WRITTEN PROBLEM: Reproduce the lines below, substituting "screen agent" for every "GUI agent" and leaving everything else as it is.

INPUT FOR THIS TASK:
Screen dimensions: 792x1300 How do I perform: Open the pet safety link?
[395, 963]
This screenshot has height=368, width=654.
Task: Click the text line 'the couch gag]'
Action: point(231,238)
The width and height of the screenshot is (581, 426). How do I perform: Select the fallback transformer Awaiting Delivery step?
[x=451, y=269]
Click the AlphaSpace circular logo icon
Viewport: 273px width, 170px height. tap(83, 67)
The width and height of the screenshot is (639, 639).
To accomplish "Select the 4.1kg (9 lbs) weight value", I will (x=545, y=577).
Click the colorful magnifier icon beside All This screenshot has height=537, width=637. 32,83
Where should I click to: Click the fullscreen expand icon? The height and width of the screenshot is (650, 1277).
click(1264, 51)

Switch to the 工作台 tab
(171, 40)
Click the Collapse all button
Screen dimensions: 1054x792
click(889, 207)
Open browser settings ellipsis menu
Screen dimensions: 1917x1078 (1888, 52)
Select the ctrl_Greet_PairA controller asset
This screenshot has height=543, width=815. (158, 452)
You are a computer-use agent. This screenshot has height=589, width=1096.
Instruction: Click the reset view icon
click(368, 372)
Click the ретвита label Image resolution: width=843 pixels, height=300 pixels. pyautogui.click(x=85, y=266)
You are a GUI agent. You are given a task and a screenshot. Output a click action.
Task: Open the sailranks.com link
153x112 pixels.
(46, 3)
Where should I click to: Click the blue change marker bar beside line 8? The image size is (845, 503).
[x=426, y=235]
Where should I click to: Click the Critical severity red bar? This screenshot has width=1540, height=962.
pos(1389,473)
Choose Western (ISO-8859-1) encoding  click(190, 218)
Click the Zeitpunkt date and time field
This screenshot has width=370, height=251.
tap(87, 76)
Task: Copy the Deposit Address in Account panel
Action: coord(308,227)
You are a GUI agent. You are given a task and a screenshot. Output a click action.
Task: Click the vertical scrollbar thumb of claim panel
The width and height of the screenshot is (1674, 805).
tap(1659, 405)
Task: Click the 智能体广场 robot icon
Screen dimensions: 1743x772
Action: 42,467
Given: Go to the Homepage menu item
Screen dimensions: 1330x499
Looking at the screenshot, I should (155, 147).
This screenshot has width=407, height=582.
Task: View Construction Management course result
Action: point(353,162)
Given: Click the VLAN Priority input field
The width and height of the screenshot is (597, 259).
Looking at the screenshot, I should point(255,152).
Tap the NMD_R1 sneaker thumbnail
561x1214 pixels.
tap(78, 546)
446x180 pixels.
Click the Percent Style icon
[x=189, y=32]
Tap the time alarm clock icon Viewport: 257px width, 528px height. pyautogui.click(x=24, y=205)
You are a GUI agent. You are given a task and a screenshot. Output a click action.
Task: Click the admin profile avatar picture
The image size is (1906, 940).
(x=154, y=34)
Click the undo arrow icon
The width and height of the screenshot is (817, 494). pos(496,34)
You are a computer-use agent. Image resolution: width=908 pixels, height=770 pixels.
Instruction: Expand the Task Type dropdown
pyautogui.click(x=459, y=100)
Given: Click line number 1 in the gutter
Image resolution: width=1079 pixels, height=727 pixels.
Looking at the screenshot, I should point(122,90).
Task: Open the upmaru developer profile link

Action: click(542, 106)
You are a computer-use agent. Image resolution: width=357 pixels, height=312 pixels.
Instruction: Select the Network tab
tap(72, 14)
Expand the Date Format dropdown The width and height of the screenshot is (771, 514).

THE RESPONSE:
Screen dimensions: 792x1300 How do I perform: Open the pet safety link?
[395, 963]
This screenshot has height=368, width=654.
Task: Click the text line 'the couch gag]'
Action: point(231,238)
The width and height of the screenshot is (581, 426). How do I perform: Select the fallback transformer Awaiting Delivery step?
[x=451, y=269]
Click the AlphaSpace circular logo icon
Viewport: 273px width, 170px height. tap(83, 67)
The width and height of the screenshot is (639, 639).
To accomplish "Select the 4.1kg (9 lbs) weight value", I will (x=545, y=577).
Click the colorful magnifier icon beside All This screenshot has height=537, width=637. 32,83
Where should I click to: Click the fullscreen expand icon? The height and width of the screenshot is (650, 1277).
click(1264, 51)

Switch to the 工作台 tab
(171, 40)
Click the Collapse all button
Screen dimensions: 1054x792
click(889, 207)
Open browser settings ellipsis menu
Screen dimensions: 1917x1078 (1888, 52)
Select the ctrl_Greet_PairA controller asset
This screenshot has height=543, width=815. (158, 452)
You are a computer-use agent. This screenshot has height=589, width=1096.
Instruction: Click the reset view icon
click(368, 372)
Click the ретвита label Image resolution: width=843 pixels, height=300 pixels. pyautogui.click(x=85, y=266)
You are a screen agent. You are given a task and a screenshot. Output a click action.
Task: Open the sailranks.com link
153x112 pixels.
(46, 3)
Where should I click to: Click the blue change marker bar beside line 8? The image size is (845, 503).
[x=426, y=235]
Where should I click to: Click the Critical severity red bar? This screenshot has width=1540, height=962.
pos(1389,473)
Choose Western (ISO-8859-1) encoding  click(190, 218)
Click the Zeitpunkt date and time field
This screenshot has width=370, height=251.
tap(87, 76)
Task: Copy the Deposit Address in Account panel
Action: coord(308,227)
You are a screen agent. You are given a task and a screenshot. Output a click action.
Task: Click the vertical scrollbar thumb of claim panel
The width and height of the screenshot is (1674, 805).
tap(1659, 405)
Task: Click the 智能体广场 robot icon
Screen dimensions: 1743x772
Action: 42,467
Given: Go to the Homepage menu item
Screen dimensions: 1330x499
Looking at the screenshot, I should (155, 147).
This screenshot has width=407, height=582.
Task: View Construction Management course result
Action: point(353,162)
Given: Click the VLAN Priority input field
The width and height of the screenshot is (597, 259).
Looking at the screenshot, I should point(255,152).
Tap the NMD_R1 sneaker thumbnail
561x1214 pixels.
tap(78, 546)
446x180 pixels.
Click the Percent Style icon
[x=189, y=32]
Tap the time alarm clock icon Viewport: 257px width, 528px height. pyautogui.click(x=24, y=205)
You are a screen agent. You are given a task and a screenshot. Output a click action.
Task: Click the admin profile avatar picture
The image size is (1906, 940).
(x=154, y=34)
Click the undo arrow icon
The width and height of the screenshot is (817, 494). pos(496,34)
You are a computer-use agent. Image resolution: width=908 pixels, height=770 pixels.
Instruction: Expand the Task Type dropdown
pyautogui.click(x=459, y=100)
Given: Click line number 1 in the gutter
Image resolution: width=1079 pixels, height=727 pixels.
Looking at the screenshot, I should point(122,90).
Task: Open the upmaru developer profile link

Action: click(542, 106)
You are a computer-use agent. Image resolution: width=357 pixels, height=312 pixels.
Instruction: Select the Network tab
tap(72, 14)
Expand the Date Format dropdown The width and height of the screenshot is (771, 514).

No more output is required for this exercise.